Two steps back. Two steps left. Breathe. Breathe. Breathe. Kick.

Between two of the practice runs, Williamson, who had made seven of nine attempts between 30 and 39 yards, knelt to pray. The Fiesta Bowl stood tied. The Cardinal had moved down the field, but this time, quarterback Andrew Luck -- the likely top pick in the 2012 NFL draft -- couldn't lead them into the end zone before time expired. Williamson, a sophomore from Austin, Texas, would have to boot a 35-yard game-winner.

With eight seconds remaining, Williamson dropped his practice tee and walked toward the field. A Stanford timeout stopped the clock with three seconds remaining. Williamson took the field.

Two steps back. Two steps left. Breathe. Breathe. Breathe.

Timeout.

While his teammates huddled near the sideline, Williamson stood alone between the hash marks, practicing the routine. Seconds later, everyone had returned to the field.

Two steps back. Two steps left. Breathe. Breathe. Breathe. Snap. Hold. Kick.

When Williamson's head sprang up, he knew. He knew even before the Leland Stanford Junior University Marching band (to his right) drooped and the orange-shirted Oklahomans (to his left) threw their hands toward the sky. Wide left.

Williamson returned to the sideline for overtime. If the offense couldn't find the end zone, he would have his chance at redemption. The offense moved zero yards in three plays. Williamson's chance would come from 42 yards. Oklahoma State coaches wouldn't dare waste their timeout to ice him. Back between the hash marks, he steadied himself.
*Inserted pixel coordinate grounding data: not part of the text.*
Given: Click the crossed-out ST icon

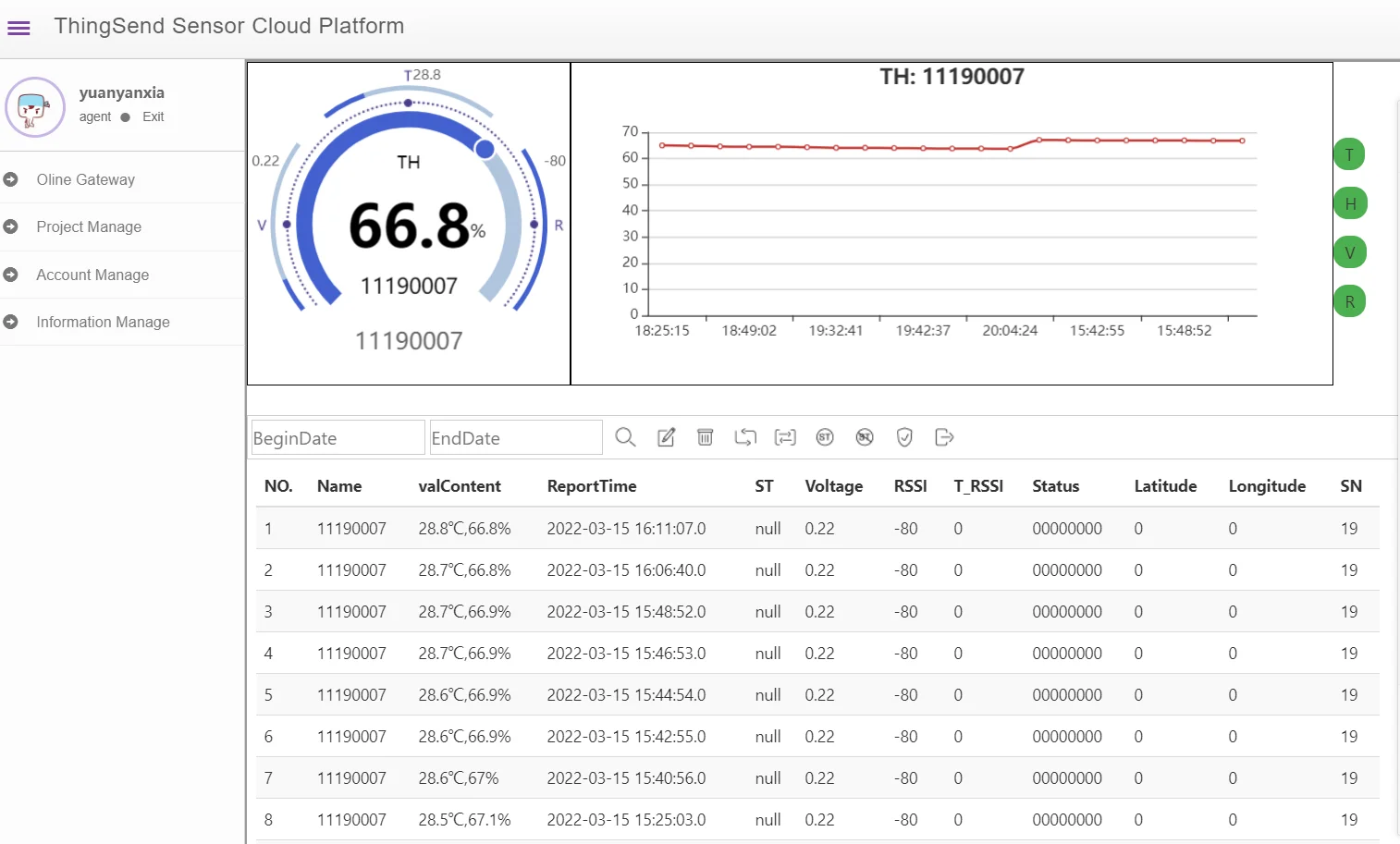Looking at the screenshot, I should [865, 437].
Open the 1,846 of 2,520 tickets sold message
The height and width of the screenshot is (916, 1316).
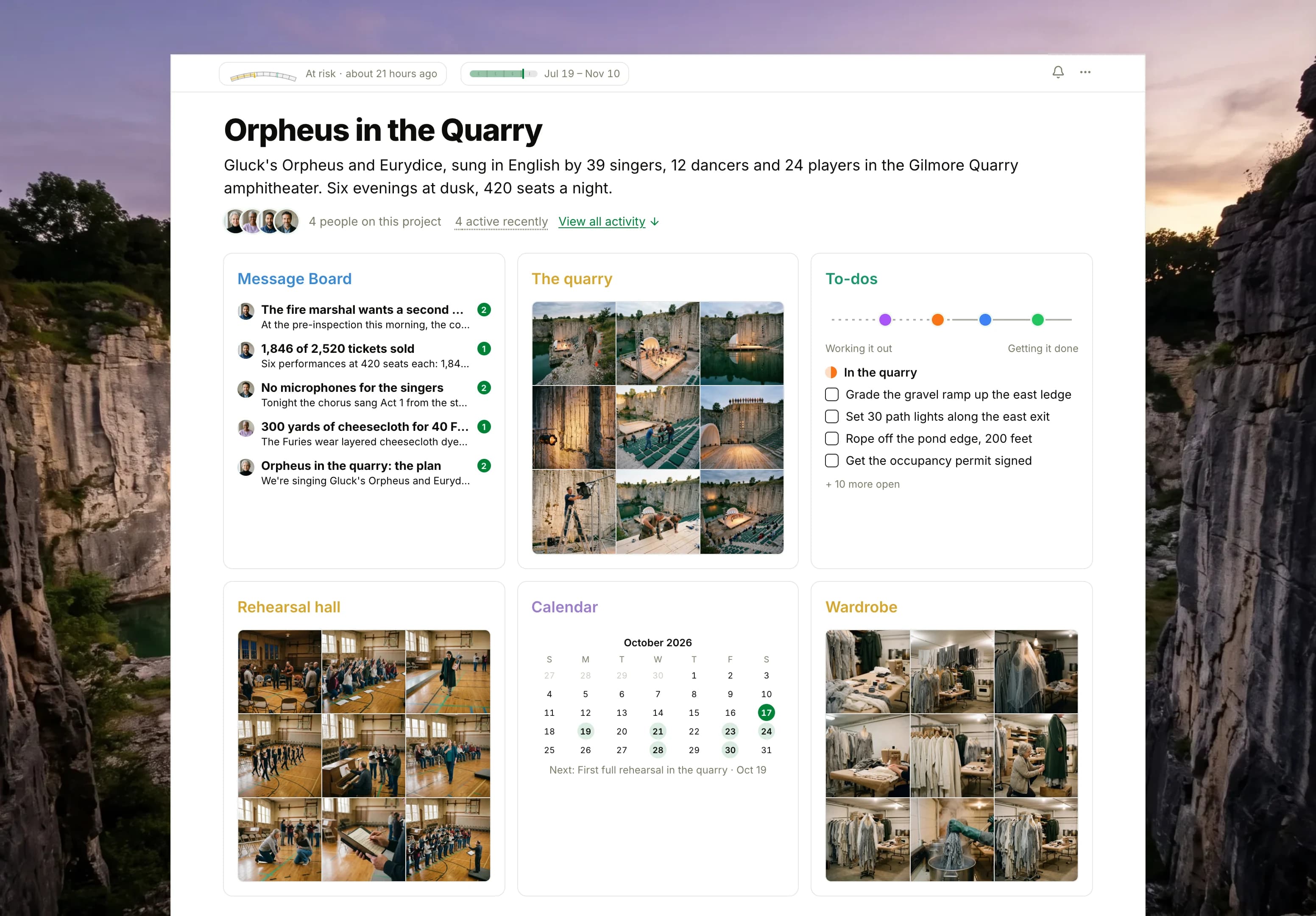[337, 349]
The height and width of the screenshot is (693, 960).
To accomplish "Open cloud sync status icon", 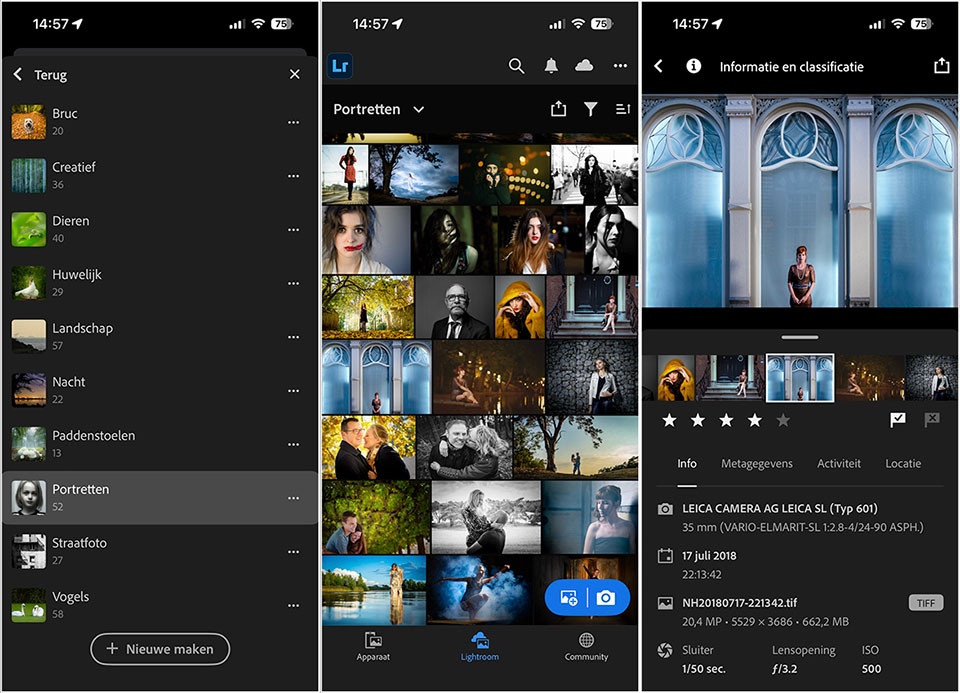I will click(584, 66).

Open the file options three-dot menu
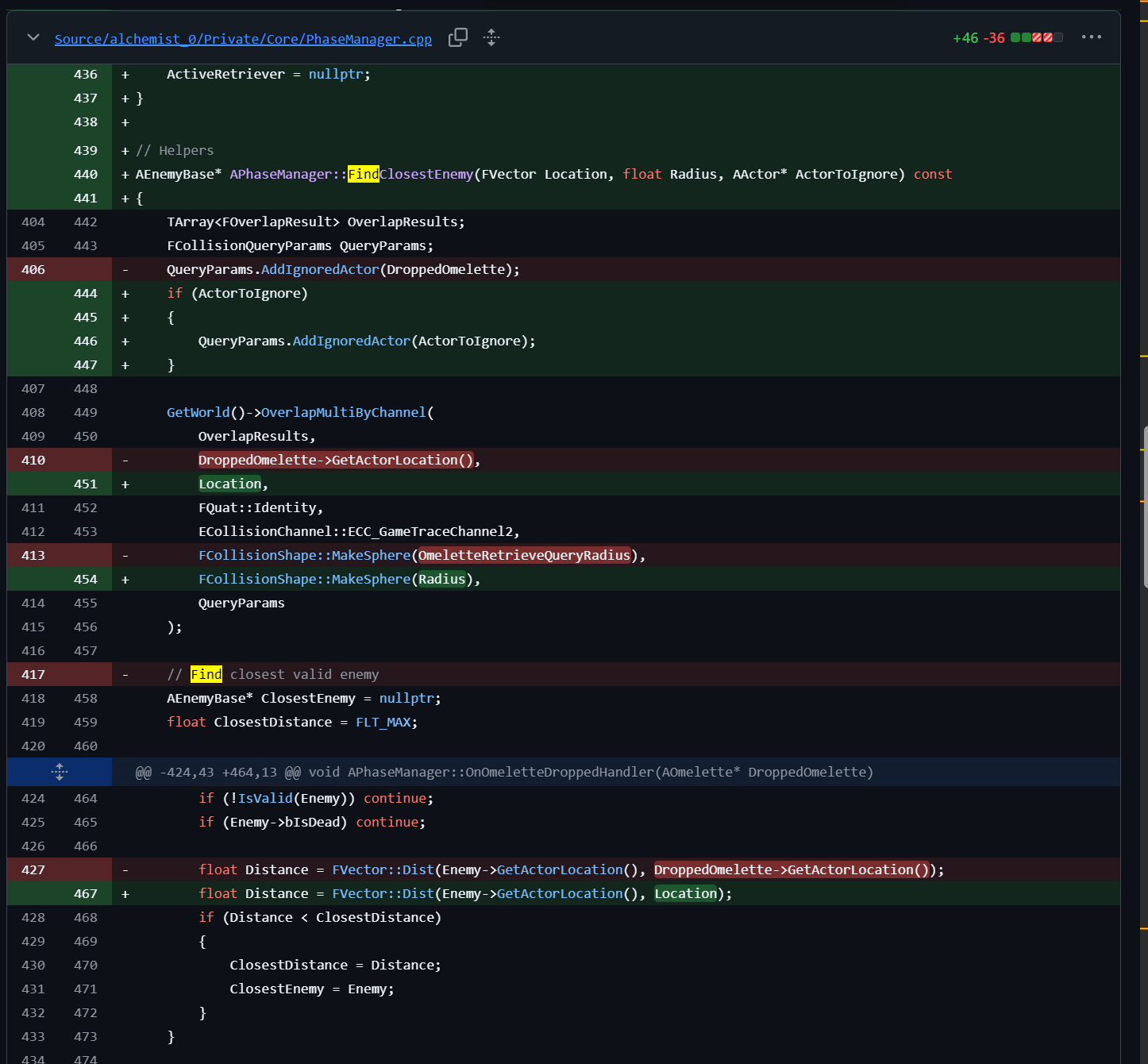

Two steps back. Two steps left. Breathe. Breathe. Breathe. Breathe. Low snap. Great hold. Kick.

Wide left again.

Williamson ripped both sides of his chinstrap from his helmet. The Oklahoma State sideline exploded. The Cowboys, who hadn't held a single lead all night, suddenly had a chance to grab a program-changing win.

They thought they had it when quarterback Brandon Weeden tossed a short pass to Colton Chelf and Chelf careened toward the goal line, but a replay showed Stanford's Delano Howell had snared Chelf at the one-yard line. So Weeden took a knee, and Quinn Sharp kicked the 22-yard chip shot to give the Cowboys a 41-38 win -- the most important victory in school history.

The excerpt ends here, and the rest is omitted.